The performance of networks is impacted by any packet loss. This is especially pronounced for reliable data transfer protocols that are built on top of unicast or multicast UDP sockets.
First check to see if packets have been dropped by the network adapter
before reaching the Onload stack. Use ethtool
to collect stats directly from the network
adapter:
# ethtool -S enps0f0 | grep -E 'drop|discard'
Counter | Description |
---|---|
rx_noskb_drops
|
Number of packets dropped when there are no further socket buffers to use. |
port_rx_nodesc_drops
|
Number of packets dropped when there are no further descriptors in the rx ring buffer to receive them. |
port_rx_dp_di_dropped_packets
|
Number of packets dropped because filters indicate the packets should be dropped - this can happen when packets do not match any filter or the matched filter indicates the packet should be dropped. |
port_rx_dp_q_disabled_packets
|
Number of packets sent to a queue which does not exist.

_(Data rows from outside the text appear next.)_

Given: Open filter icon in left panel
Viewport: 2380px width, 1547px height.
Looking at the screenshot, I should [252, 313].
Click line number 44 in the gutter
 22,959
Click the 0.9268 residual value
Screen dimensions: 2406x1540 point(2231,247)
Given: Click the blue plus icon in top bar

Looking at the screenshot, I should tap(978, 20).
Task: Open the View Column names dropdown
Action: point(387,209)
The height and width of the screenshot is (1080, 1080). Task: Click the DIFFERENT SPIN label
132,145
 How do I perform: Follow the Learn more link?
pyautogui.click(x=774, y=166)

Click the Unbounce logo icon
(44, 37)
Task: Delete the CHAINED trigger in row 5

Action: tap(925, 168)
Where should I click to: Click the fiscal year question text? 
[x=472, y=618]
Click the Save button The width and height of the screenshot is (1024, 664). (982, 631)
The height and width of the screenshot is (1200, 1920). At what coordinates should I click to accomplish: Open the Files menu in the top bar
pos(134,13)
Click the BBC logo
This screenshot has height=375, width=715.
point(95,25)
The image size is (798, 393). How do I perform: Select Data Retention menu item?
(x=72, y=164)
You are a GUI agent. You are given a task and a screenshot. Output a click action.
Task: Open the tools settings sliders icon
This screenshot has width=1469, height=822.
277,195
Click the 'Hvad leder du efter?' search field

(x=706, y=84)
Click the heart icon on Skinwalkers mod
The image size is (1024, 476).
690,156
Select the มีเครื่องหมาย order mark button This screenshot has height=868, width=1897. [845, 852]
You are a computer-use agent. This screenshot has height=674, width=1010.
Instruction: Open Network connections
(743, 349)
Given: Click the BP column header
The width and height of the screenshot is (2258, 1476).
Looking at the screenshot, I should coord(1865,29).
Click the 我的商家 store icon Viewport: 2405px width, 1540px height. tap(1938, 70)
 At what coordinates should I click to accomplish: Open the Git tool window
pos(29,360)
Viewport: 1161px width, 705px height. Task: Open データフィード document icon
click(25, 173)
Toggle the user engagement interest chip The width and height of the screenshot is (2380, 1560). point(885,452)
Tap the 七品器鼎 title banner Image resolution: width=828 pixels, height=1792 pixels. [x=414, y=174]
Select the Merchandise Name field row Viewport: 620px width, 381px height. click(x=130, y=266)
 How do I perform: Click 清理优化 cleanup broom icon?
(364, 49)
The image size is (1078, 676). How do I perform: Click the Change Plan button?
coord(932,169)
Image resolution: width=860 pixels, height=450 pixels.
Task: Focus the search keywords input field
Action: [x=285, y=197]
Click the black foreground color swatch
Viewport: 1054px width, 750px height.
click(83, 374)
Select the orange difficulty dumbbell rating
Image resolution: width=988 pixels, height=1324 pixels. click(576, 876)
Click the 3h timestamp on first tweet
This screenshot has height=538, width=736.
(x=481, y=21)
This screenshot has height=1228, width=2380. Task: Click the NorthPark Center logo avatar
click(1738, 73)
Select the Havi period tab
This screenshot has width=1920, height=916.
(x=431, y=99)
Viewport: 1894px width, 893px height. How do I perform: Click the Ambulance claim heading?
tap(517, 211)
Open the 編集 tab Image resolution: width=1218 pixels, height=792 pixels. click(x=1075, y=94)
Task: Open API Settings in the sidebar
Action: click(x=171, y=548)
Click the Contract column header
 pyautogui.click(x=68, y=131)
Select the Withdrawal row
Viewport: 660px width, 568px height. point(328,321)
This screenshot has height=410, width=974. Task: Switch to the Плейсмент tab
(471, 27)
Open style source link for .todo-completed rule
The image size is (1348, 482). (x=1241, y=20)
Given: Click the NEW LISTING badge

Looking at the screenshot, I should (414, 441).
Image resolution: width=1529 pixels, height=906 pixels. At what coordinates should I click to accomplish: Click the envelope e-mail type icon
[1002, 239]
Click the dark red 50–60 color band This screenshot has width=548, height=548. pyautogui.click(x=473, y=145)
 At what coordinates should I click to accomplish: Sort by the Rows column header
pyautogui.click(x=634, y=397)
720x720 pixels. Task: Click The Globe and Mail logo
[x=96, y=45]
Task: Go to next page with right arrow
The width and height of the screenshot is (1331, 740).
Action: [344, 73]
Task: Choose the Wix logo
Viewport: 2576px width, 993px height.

A small number might be observed following initialization or teardown, a larger number or incrementing number might indicate a mismatch between the size of a VI set and the actual number of VIs. |
port_rx_pm_discard_bb_overflow
|
Number of packets discarded due to packet memory buffer overflow. |
port_rx_pm_discard_vfifo_full
|
Count of the number of packets dropped because of a lack of main packet memory on the adapter to receive the packet into. |
port_rx_pm_discard_mapping
|
Number of packets dropped because they have an 802.1p priority level configured to be dropped. |
# ethtool -S enps0f0 | grep drop
rx_noskb_drops: 0
port_rx_nodesc_drops: 0
port_rx_dp_di_dropped_packets: 681618610
Solution
The most common cause for this is the application being descheduled. You can detect
this using the scheduling statistics from cat /proc/<pid>/sched
for the application. The nr_involuntary_switches
counter records
the number of times the process was descheduled, for example because of an interrupt
handler or another task running on the same CPU core.You should ensure that the
application CPU cores are isolated to avoid descheduling. If it is not possible to
isolate the cores, consider switching to interrupt mode.
If packet loss is observed at the network level due to a lack of receive buffering try increasing the size of the receive descriptor queue size via EF_RXQ_SIZE. If packet drops are observed at the socket level consult the application documentation. It might also be worth experimenting with socket buffer sizes (see EF_UDP_RCVBUF). Setting the EF_EVS_PER_POLL variable to a higher value can also improve efficiency. Refer to Parameter Reference for descriptions of these variables.